Screenshot grounding data:
_ _ _ _

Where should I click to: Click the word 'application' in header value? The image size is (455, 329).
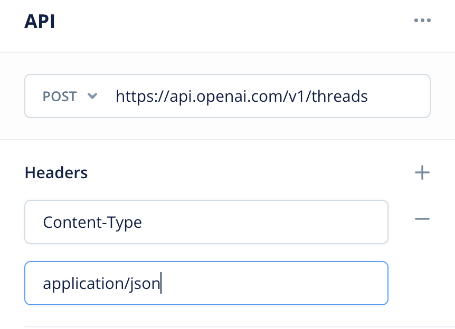(83, 284)
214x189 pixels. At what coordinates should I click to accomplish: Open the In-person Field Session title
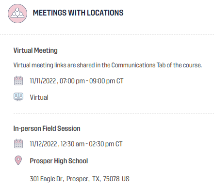pos(47,128)
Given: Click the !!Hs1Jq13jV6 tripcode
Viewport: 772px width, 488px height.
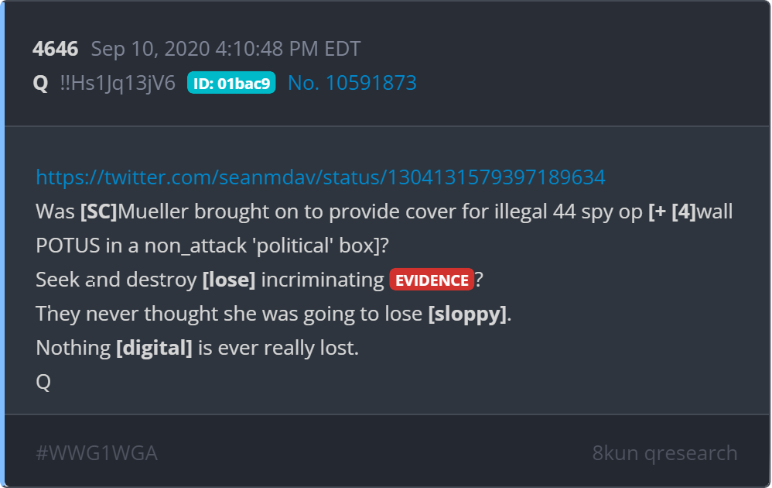Looking at the screenshot, I should pos(118,83).
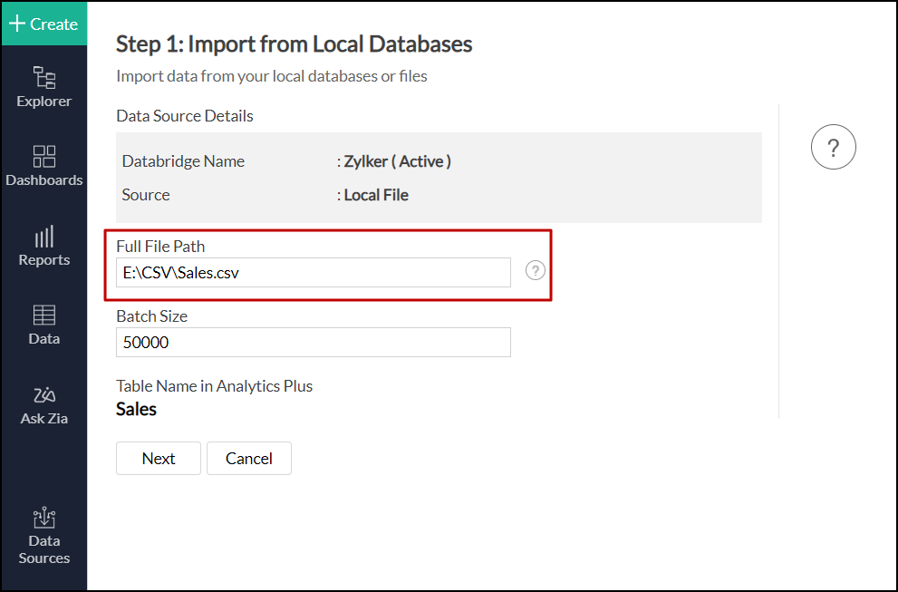Click the Explorer label in sidebar
This screenshot has width=898, height=592.
(43, 102)
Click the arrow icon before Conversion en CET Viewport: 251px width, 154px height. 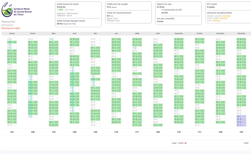[x=162, y=10]
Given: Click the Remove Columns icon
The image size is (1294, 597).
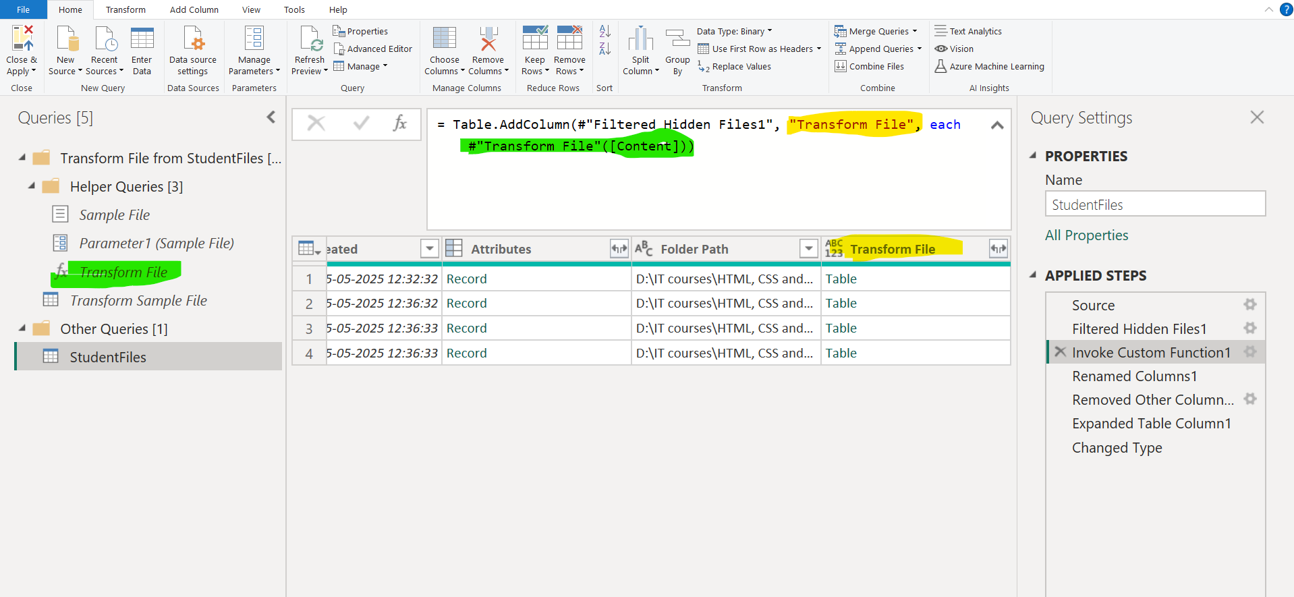Looking at the screenshot, I should (488, 40).
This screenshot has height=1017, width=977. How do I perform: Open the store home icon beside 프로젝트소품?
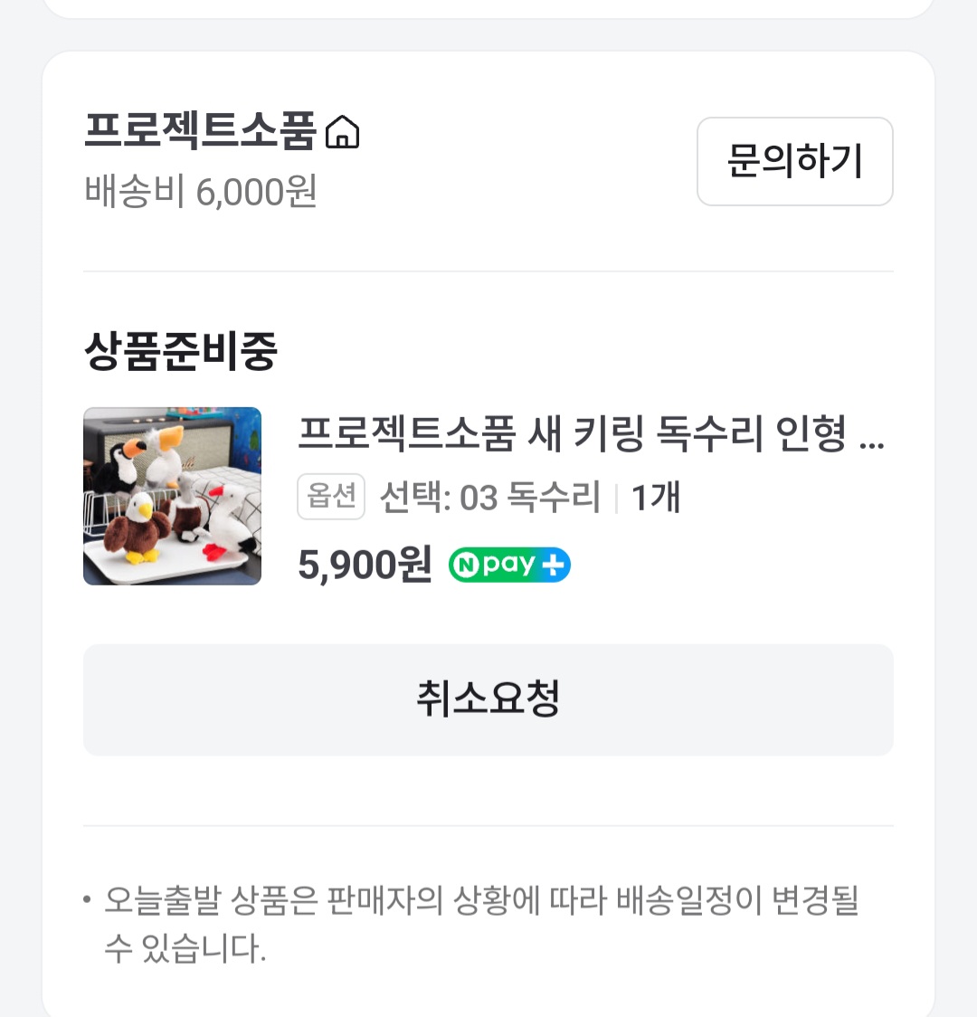click(342, 132)
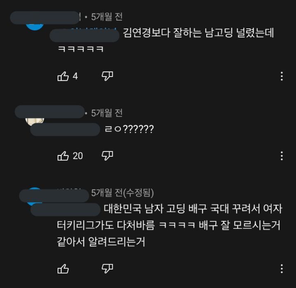This screenshot has height=288, width=296.
Task: Open the beige profile avatar of the ㄹㅇ?????? commenter
Action: point(35,122)
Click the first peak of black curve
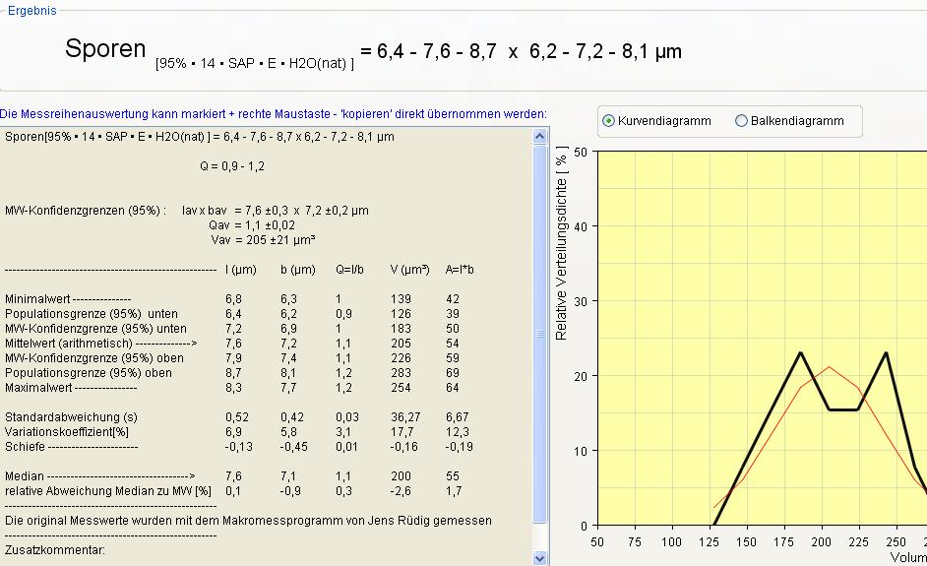The width and height of the screenshot is (927, 566). [801, 352]
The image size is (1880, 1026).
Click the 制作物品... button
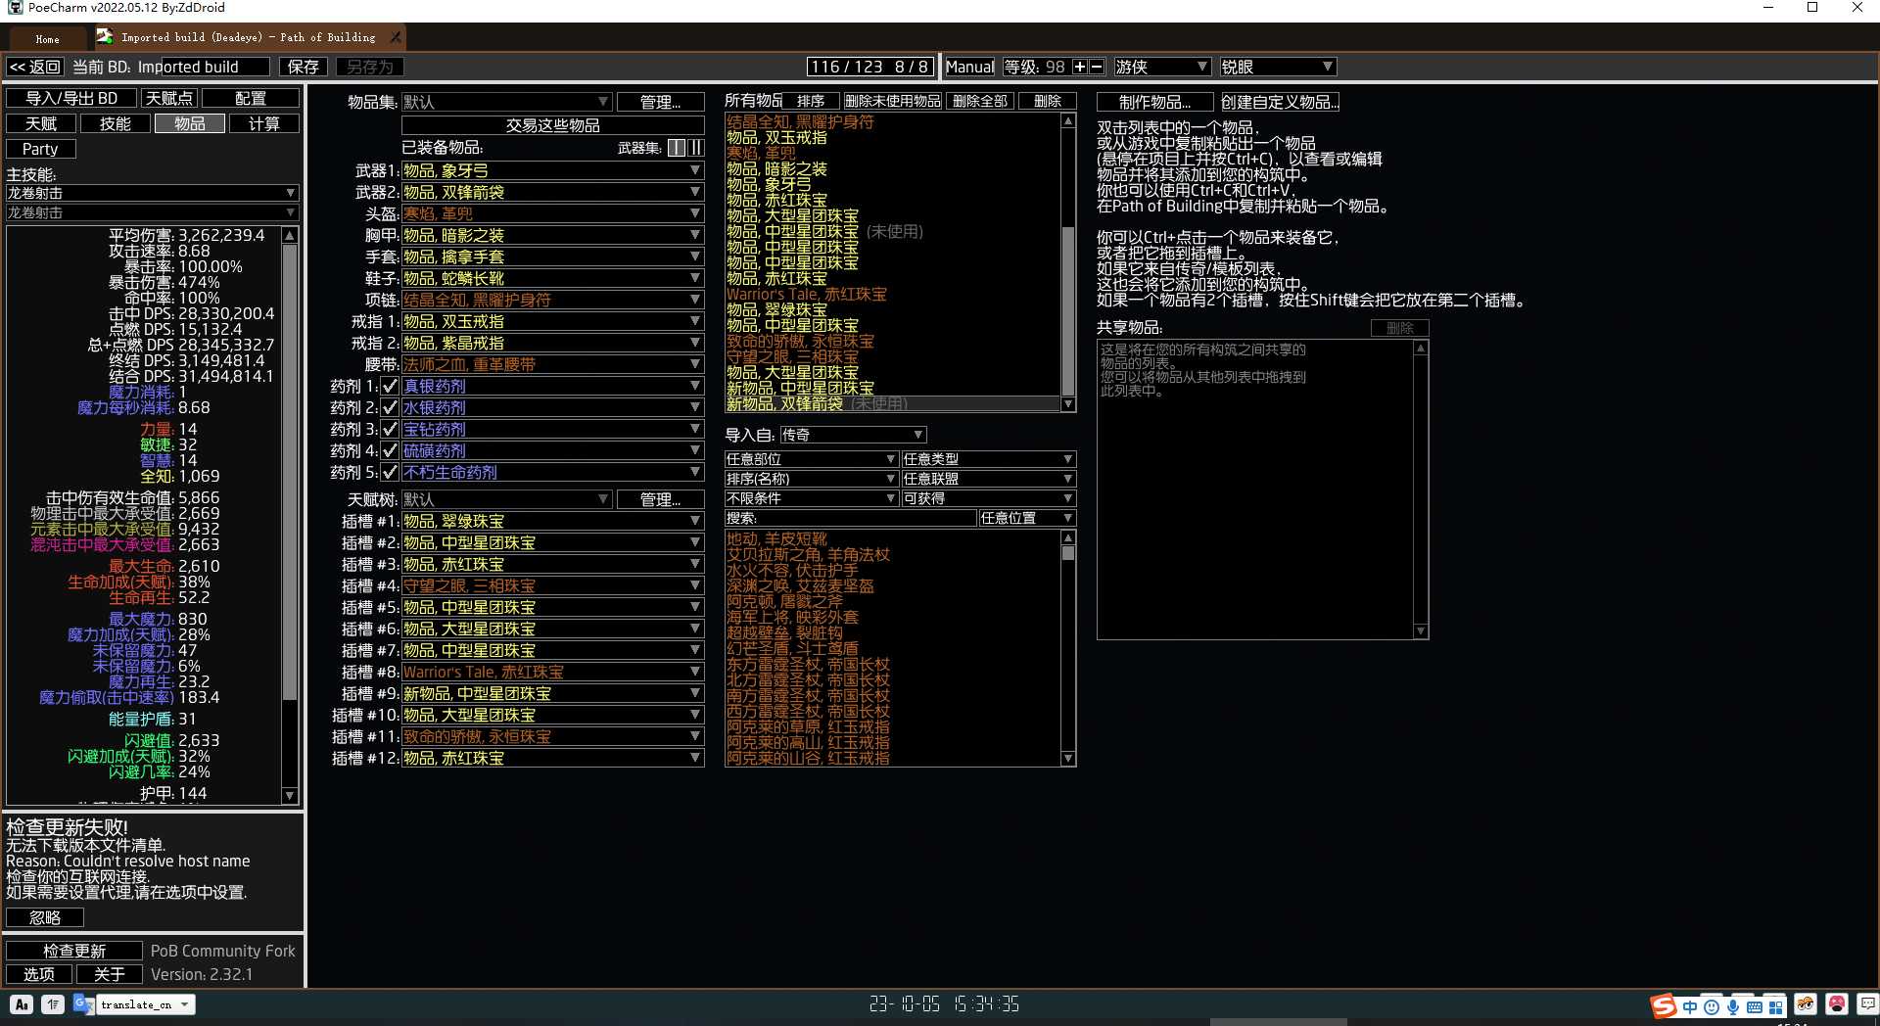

_ _ _ _

Problem: Which lines of the records above contain the word "Given"? Copy each of them.

Expected answer:
Given: Click the !!Hs1Jq13jV6 tripcode
Given: Click the Remove Columns icon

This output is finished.